*What you will do*: Return the lines of the listing below word for word, from its first line through the line containing "[x=745, y=26]", both included.

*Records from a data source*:

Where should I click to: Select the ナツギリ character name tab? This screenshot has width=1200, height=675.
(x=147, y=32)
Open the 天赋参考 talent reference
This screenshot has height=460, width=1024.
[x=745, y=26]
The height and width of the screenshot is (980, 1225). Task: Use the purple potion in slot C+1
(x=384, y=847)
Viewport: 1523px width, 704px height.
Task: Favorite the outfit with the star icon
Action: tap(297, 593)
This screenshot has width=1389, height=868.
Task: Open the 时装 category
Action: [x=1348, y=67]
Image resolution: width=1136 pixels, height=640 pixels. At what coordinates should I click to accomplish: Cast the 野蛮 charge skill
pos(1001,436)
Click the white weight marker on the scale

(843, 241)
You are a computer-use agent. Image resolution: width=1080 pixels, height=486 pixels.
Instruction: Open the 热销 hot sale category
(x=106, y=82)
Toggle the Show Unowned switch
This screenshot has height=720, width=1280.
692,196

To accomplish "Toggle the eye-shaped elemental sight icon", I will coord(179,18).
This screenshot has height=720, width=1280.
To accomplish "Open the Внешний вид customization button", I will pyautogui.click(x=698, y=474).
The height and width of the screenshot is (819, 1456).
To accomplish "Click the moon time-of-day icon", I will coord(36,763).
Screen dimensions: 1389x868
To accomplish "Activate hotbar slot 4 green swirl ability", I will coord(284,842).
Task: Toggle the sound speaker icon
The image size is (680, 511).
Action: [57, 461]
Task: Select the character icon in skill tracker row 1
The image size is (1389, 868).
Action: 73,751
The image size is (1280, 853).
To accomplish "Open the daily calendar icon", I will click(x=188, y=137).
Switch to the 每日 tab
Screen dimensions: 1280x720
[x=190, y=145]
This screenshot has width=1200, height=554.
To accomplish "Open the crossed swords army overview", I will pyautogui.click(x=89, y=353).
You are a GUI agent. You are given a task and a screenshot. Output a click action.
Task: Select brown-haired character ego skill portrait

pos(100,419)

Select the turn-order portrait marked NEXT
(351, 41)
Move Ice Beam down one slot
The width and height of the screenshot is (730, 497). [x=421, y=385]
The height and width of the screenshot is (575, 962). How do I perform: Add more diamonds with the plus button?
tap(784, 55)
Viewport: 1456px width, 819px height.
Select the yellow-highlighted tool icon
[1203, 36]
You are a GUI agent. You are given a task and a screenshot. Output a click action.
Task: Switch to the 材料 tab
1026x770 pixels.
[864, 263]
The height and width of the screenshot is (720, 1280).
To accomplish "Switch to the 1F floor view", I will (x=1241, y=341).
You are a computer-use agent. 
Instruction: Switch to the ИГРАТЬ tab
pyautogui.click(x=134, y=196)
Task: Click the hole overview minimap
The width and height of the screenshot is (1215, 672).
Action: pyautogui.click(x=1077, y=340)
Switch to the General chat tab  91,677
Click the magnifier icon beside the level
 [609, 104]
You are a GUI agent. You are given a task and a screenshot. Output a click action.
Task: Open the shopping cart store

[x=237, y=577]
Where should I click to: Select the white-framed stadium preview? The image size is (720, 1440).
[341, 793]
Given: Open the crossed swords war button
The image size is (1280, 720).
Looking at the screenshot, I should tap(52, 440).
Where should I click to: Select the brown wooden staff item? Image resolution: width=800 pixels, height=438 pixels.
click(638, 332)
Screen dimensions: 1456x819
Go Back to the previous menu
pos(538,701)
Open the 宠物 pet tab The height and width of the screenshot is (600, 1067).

*The answer*:
Where should I click to: Select the ナツギリ character name tab? This screenshot has width=1200, height=675.
(x=147, y=32)
Open the 天赋参考 talent reference
This screenshot has height=460, width=1024.
[x=745, y=26]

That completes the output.